Política

Incêndio em Kombi tem versões conflitantes

Marcelo de Souza
| Tempo de leitura: 1 min

O episódio do incêndio em uma perua Kombi da Secretaria das Administrações Regionais (Sear) foi contado de forma diferente por dois depoentes na Comissão Especial de Inquérito (CEI) que investiga possíveis irregularidades com despesas na Secretaria das Administrações Regionais (Sear) e em gastos de publicidade no Departamento de Água e Esgoto (DAE). Dois dos envolvidos no episódio, João Antônio Gonçalves e Silvio Pereira dos Santos, deram versões diferentes sobre o fato, que gerou sindicância interna na Prefeitura.

Segundo Gonçalves, ele, Pereira e Haroldo de Oliveira Lima voltavam de uma vistoria a obras na Vila São Paulo e Pousada da Esperança 1 e 2. Ao passar pela avenida Jânio Quadros, em direção à Prefeitura, a perua começou a fazer fumaça e posteriormente pegou fogo. Gonçalves afirmou que o incêndio foi causado por problemas mecânicos, apesar de dizer que o veículo tinha retornado da oficina havia três dias.

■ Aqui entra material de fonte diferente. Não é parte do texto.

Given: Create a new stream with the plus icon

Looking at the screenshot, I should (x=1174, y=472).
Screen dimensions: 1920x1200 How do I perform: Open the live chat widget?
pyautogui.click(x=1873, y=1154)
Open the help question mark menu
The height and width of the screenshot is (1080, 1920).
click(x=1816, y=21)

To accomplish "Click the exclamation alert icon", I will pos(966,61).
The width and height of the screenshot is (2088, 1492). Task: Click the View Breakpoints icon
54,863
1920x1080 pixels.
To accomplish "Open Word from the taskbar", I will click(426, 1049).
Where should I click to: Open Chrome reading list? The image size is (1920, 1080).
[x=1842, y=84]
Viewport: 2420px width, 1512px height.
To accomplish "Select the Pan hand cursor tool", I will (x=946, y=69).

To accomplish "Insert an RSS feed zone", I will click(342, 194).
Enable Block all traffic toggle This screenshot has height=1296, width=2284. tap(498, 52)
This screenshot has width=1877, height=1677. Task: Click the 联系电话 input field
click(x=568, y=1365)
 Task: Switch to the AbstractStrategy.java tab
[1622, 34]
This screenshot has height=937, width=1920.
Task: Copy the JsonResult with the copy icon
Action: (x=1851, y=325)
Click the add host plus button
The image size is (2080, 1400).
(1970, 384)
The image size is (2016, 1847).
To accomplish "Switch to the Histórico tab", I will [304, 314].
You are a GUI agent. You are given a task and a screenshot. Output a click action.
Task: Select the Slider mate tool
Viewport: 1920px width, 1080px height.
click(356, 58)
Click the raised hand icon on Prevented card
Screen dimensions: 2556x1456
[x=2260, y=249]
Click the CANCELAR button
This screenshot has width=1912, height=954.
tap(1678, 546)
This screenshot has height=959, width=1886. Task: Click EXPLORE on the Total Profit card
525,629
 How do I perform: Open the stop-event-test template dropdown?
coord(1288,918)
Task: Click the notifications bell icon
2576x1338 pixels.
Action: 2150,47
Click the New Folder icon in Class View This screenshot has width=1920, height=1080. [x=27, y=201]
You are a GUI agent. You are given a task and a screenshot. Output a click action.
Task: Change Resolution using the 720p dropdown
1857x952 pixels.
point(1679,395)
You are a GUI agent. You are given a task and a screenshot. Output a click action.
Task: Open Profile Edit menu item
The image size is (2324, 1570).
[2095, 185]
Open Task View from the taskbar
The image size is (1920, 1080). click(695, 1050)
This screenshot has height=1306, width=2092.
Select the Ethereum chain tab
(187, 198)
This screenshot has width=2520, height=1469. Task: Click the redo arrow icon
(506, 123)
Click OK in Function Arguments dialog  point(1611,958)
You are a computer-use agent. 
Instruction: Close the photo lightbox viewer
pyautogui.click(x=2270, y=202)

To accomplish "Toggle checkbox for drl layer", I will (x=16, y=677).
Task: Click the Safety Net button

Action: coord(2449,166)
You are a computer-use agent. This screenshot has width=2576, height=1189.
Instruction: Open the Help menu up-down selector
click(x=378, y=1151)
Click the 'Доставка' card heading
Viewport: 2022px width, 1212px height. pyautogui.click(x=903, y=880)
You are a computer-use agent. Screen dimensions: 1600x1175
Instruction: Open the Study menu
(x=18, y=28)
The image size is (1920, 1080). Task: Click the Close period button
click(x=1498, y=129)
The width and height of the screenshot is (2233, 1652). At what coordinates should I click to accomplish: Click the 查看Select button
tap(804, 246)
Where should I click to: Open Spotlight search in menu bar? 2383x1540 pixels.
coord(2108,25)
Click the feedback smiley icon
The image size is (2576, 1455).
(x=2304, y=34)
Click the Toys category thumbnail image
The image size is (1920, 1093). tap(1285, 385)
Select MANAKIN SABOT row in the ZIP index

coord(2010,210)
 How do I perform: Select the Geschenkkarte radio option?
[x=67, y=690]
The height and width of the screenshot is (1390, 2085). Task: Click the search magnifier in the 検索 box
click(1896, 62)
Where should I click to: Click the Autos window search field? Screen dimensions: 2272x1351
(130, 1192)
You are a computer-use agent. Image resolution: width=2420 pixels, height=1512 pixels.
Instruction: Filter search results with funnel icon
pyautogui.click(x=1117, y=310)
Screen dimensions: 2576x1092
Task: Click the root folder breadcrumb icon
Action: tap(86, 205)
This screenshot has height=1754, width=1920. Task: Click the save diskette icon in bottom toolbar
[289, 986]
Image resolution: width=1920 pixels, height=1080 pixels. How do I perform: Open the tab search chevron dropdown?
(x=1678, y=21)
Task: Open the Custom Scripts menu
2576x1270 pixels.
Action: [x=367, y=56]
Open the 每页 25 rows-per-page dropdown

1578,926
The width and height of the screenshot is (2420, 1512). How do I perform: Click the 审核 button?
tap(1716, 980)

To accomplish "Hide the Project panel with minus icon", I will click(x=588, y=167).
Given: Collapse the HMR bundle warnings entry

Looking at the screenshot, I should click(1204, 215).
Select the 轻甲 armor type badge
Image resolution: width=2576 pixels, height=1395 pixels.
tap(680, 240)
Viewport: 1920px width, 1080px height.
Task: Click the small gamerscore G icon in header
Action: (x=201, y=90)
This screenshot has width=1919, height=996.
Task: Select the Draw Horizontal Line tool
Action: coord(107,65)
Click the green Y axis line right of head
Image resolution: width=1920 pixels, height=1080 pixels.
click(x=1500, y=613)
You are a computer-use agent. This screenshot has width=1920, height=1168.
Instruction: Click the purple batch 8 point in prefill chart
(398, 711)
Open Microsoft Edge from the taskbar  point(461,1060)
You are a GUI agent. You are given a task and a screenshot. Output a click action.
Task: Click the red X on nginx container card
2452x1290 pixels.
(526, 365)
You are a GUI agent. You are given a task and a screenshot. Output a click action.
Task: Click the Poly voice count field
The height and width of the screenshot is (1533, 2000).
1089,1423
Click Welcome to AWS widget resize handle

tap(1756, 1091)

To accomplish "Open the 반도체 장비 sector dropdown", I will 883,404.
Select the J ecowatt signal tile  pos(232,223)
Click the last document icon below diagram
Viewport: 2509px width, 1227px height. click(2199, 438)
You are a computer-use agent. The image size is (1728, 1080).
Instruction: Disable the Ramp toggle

Já o ex-diretor da regional Independência Silvio Pereira dos Santos contou outra versão. Segundo Pereira, além dele, Gonçalves e Haroldo Lima, havia um motorista presente. O local visitado por eles teria sido a cidade de Duartina, onde foram aprender mais sobre o processo de fabricação de bloquetes. Os horários também não conferem, já que Gonçalves afirma que o incêndio ocorreu por volta das 16h, enquanto para Pereira o fato ocorreu depois das 17h.

Outro ponto curioso é que a sindicância aberta para apurar o caso não questionou qual era o motivo da utilização da Kombi e nem os detalhes contados por Gonçalves e Pereira à CEI. O próprio Pereira afirmou que na ocasião a sindicância questionou apenas sobre as circunstâncias do incêndio.